How many of you remember the "love fest" that the Sign of Peace became at these 1960's and70's Masses, especially small group Masses? We jokingly called the Sign of Peace the "Liturgy of Peace" long hugs and God knows what else.

But also think of those priests who encouraged handholding during the Our Father. When I first arrived in Macon in 2004 it was quite common in the congregation until I told my new parish that holding hands at the Our Father is not a gesture that is in the "rubrics" of the Mass and that they shouldn't do it.

You would have thought I was the Grinch who stole Christmas!

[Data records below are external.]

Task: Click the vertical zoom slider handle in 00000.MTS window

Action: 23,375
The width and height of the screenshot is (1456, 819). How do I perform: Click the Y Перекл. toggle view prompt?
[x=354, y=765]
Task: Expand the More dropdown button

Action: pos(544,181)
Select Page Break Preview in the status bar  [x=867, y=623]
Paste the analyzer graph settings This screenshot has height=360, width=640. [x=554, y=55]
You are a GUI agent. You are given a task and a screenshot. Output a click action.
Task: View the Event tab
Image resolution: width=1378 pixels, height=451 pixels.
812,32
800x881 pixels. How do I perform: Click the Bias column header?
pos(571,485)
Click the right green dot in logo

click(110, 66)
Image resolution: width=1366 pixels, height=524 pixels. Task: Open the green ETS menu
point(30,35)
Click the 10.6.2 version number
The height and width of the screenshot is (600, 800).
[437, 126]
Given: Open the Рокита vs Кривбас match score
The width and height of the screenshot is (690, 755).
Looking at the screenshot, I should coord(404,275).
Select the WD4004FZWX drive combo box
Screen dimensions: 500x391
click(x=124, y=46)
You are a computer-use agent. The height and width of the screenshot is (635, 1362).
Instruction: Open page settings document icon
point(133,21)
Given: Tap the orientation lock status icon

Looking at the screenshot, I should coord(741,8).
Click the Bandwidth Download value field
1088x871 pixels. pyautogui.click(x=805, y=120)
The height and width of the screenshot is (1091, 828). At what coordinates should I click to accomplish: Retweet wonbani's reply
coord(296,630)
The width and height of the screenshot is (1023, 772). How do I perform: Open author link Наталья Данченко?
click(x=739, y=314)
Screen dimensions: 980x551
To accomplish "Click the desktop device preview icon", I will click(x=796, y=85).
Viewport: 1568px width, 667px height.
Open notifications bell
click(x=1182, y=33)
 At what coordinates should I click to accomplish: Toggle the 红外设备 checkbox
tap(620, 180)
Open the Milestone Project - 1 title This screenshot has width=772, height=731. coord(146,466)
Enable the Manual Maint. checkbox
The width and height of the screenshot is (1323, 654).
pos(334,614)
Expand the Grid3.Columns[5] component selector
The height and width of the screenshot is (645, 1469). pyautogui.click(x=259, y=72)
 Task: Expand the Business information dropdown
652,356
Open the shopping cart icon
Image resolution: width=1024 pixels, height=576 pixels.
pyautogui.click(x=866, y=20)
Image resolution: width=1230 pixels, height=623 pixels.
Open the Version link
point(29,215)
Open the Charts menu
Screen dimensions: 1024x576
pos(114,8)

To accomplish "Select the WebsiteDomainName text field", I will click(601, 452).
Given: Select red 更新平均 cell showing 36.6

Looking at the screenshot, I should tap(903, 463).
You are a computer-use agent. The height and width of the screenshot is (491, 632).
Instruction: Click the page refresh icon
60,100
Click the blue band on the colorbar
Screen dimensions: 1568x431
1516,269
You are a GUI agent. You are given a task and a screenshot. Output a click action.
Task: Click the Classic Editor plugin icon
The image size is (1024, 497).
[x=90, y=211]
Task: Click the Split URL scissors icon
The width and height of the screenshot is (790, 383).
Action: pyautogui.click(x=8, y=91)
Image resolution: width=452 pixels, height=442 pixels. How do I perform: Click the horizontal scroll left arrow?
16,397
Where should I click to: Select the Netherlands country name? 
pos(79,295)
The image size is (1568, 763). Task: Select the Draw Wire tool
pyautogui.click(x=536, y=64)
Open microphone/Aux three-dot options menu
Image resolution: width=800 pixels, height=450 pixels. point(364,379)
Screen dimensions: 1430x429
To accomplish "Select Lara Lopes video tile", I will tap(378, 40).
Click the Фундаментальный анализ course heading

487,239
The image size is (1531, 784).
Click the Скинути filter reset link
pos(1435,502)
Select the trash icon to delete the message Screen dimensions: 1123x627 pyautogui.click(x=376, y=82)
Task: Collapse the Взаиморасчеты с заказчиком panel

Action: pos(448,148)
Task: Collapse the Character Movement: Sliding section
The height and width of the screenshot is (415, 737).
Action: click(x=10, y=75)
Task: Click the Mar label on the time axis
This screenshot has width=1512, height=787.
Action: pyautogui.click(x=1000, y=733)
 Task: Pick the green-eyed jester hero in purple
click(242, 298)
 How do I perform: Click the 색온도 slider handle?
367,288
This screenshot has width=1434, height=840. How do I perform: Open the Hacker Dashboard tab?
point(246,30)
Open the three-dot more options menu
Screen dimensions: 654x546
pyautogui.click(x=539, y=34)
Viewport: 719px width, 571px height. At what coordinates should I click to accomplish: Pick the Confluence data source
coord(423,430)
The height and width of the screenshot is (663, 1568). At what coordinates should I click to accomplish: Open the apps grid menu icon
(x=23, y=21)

But I had many people tell me privately that they did not like holding hands with strangers or anyone during Mass and it was an invasion of their personal space and that some people were too eager to hold their hands!  I think we can classify that as sexual harassment at Mass especially those unwanted hands coming toward us to hold our hand!

The same can be said of the Sign of Peace!

All this makes me long for the Extraordinary Form of the Mass which has none of this nonsense. The only problem there is that pews allow others to sit up against you. O MY! 

Your thoughts on "sexual harassment" at Mass.


Marc said...

Get rid of the pews.

Anonymous said...

As long as people come to Mass with the idea that they are ENTITLED to "personal space" or that they are VICTIMS when that "personal space" is violated, then, Houston, we have a problem.

A person who does not wish to hold hands or offer a handshake at the Sign of Peace can simply keep his/her hands together in prayer.

And then there's that guy who always takes up the collection in the section of the church where I sit. I just KNOW that he is leering at me, imagining all sorts of inappropriate things. And when the priest says, "The Lord be with you." I just KNOW he is harboring un-chaste thoughts. He should be wearing some kind of blindfold so that he cannot perceive the presence of others. Maybe I should wear one as well...

O, my, yes, the Mass is SUCH an occasion of sin...

TJM said...

I'm not sure it is sexual harrassment but it is annoying when the person next to you doesn't take the clue when your hands are folded.

John Nolan said...

Despite Anonymous's predictable sarky comments, people should be allowed to connect with the liturgy in a way appropriate to themselves, providing that they show due consideration for other worshippers. If someone wants to kneel throughout the Mass and pray the Rosary, then it is his or her prerogative. Since the Mass is nowadays usually in the vernacular, someone with no knowledge of the local language would not be able to 'participate' in the noisy way that participation is commonly and erroneously understood.

Thankfully hand-holding during the Pater Noster has not crosssed the Atlantic and you don't see the 'beach-ball' posture, although some people turn the palms upwards as if they were holding a large invisible parcel (Moslems pray in a similar way). They are not disturbing their neighbours, so their eccentricity is quite tolerable.

I did object, some years ago, to being tapped on the shoulder by an officious verger to remind me that it is my turn to join the chow-line (sorry, 'Communion Procession') and the woman who twice prodded me in the back to get me to turn round at the Pax - at the Oxford Oratory, no less - elicited a response from me that was not exactly pacific.

Despite what Anonymous says, one cannot avoid the holy handshake so easily, since if someone proffers his or her hand it is discourteous to refuse it. Also, the peace is given (pax tecum) and received (et cum spiritu tuo). A gentleman never offers to shake hands with a lady, so if you happen to be next to a woman you presumably have to wait for her to offer the peace.

It's all a nonsense, really, and like so much in the Novus Ordo was not properly thought out. Still, as Bouyer pointed out, they were recasting, from top to bottom and in a few months, an entire liturgy which had taken twenty centuries to develop. When I attend the NO these days it is sung in Latin, ad apsidem. But it still has a capacity to irritate. Now that the classic Roman Rite is more widely available, the shortcomings of the NO are shown up in sharper relief. No wonder Bugnini wanted it juridically suppressed. But even Paul VI realized that this was ultra vires.